GM And Toyota. A Tale Of Two Losers

Bertel Schmitt
by Bertel Schmitt
gm and toyota a tale of two losers

General Motors hasn’t made money on its core auto business since 2004 – and did nothing. Same cars, same talk, same mismanagement. GM is in the government’s intensive care, hangs on a the tax payer’s money drip, and still hasn’t changed.

Contrast that to Toyota. Toyota will announce its first operating loss in its history – approx $1.6b, less than GM’s monthly cash burn – and Toyota went to battle stations months before the announcement.

Toyota does everything GM failed to do. They changed the management. Akio Toyoda, grandson of the founder, will take over as president. Even before he’s officially taking the job, Toyota “appears ready to overhaul its entire operations, from development to production to its sales network,” the Nikkei (sub) reports. Nothing is sacred. Plants are idled worldwide. Output is slashed. A few days ago, the company held a meeting in Nagoya that was attended by 1,000 representatives from Toyota dealerships across the country. Toyoda made it clear that he would not hesitate to drastically revise the firm’s domestic sales structure. And that’s just the beginning. More drastic moves are afoot.

▸ **Tasks for this exercise**
a. Determine whether each statement below agrees with the article on GM and Toyota. Answer yes or no for each, quoting the words of the article that decide it.
(i) General Motors has not made money on its core auto business since 2004.
(ii) Toyota's expected operating loss is greater than GM's monthly cash burn.
(iii) The meeting in Nagoya was attended by 1,000 representatives from Toyota dealerships.
b. Write a continuation of the article on GM and Toyota, starting after its final sentence.
The listing after this point comes from a separate source.

▸ **Data segment**
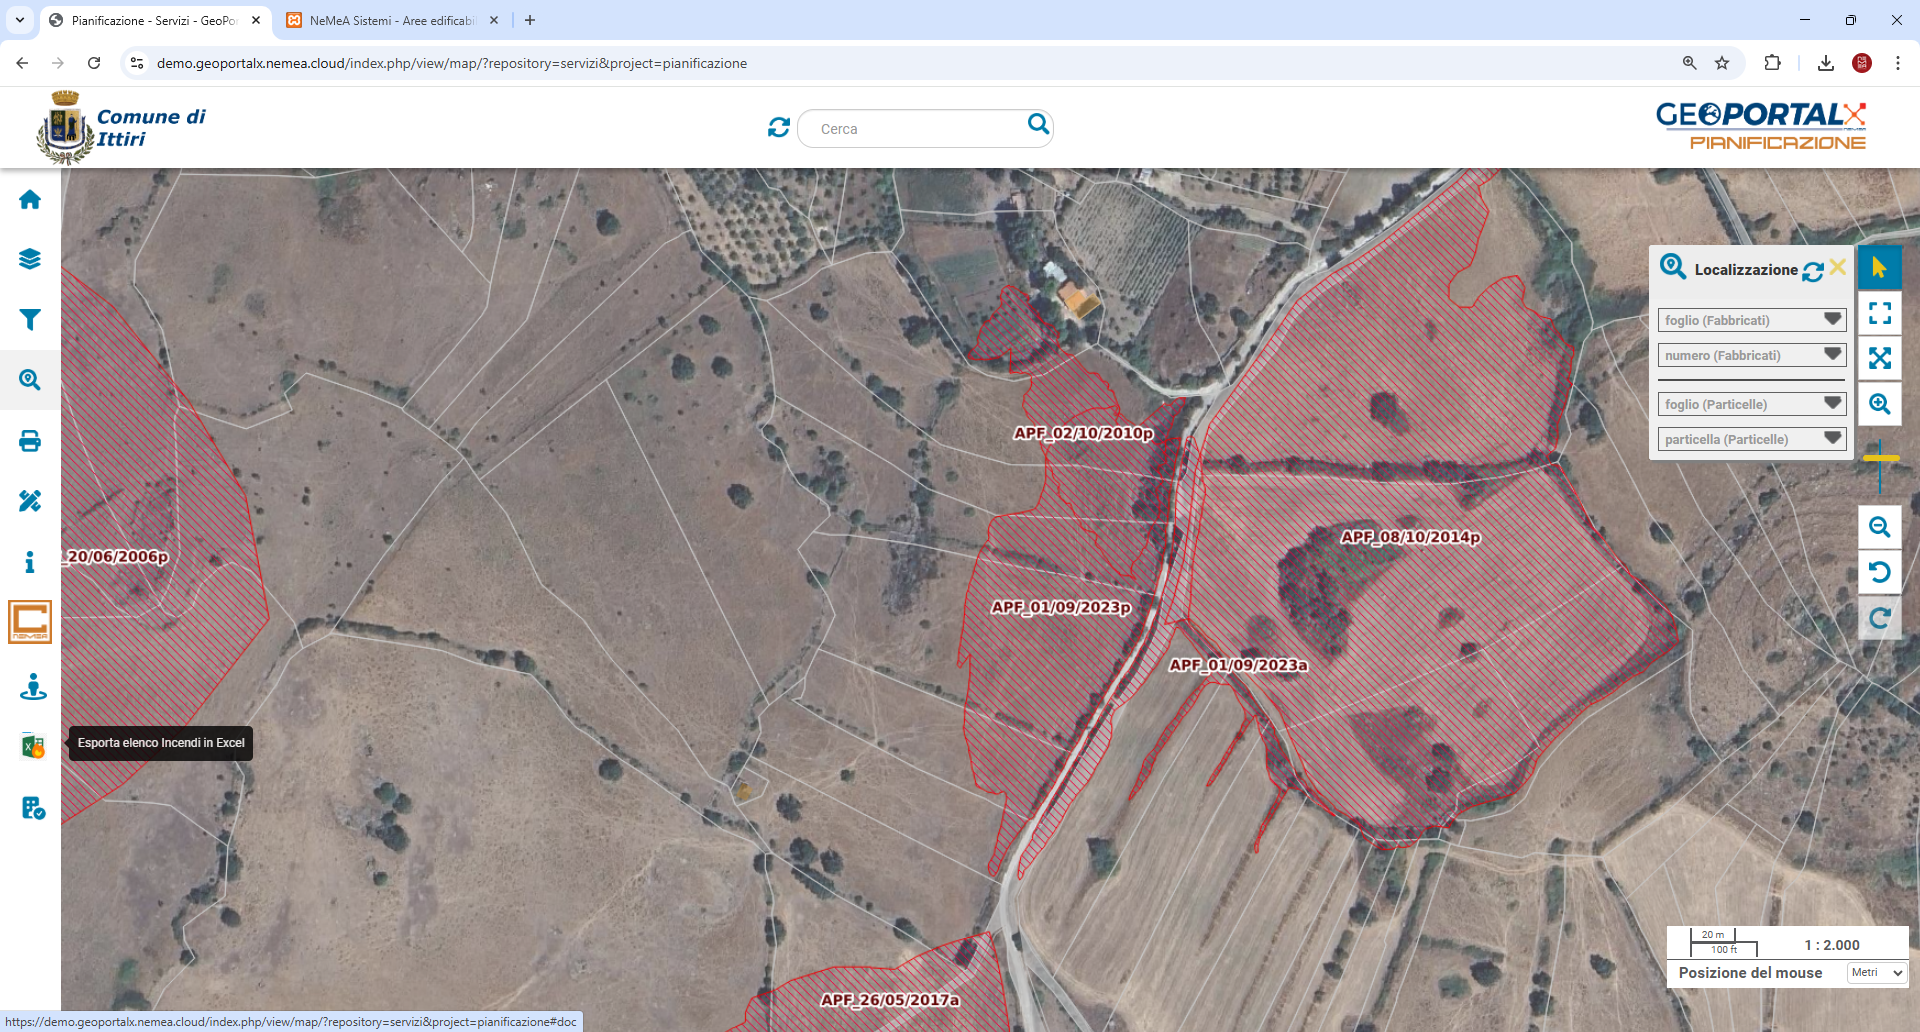Click the zoom out magnifier button
Screen dimensions: 1920x1032
tap(1880, 527)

▸ **Answers to the exercise**
a.
(i) Yes: "General Motors hasn’t made money on its core auto business since 2004"
(ii) No: "approx $1.6b, less than GM’s monthly cash burn"
(iii) Yes: "attended by 1,000 representatives from Toyota dealerships across the country"

b.
Toyoda has created a team of employees charged with devising new corporate visions, including making decisions on future domestic and overseas lineups, production system and sales networks.

While GM is painting rosy pictures about pent-up demand and sales which will soon rebound, Toyota is preparing for the worst.

Total global output capacity for all carmakers is 100m units a year. Actual demand is estimated at about 60 million cars worldwide. According to industry figures, capacity utilization below 80 percent spells trouble. With capacity utilization of 60 percent (and falling) the world’s auto industry is in deep trouble. Again, Toyota alone has excess capacity of more than a million units.

While GM was betting on SUVs and available credit, Toyota aims to take the lead in the industry by introducing not only the most environmentally friendly cars but also budget vehicles for emerging countries and (yes) slick models that can spark young people’s interest in cars.

While GM was fleecing its suppliers and even drove its own Delphi into bankruptcy, Toyota is worried about the health of its suppliers. Toyota has conducted an emergency poll of around 50 parts suppliers, to grasp their fundraising situations. The upshot is that their financial health is rapidly worsening. “We will possibly need to help them secure necessary funds,” said Senior Managing Director Atsushi Niimi, who is in charge of procurement.

While GM coddled the UAW, Toyota slashed most temporary workers, and may let unionized workers go also.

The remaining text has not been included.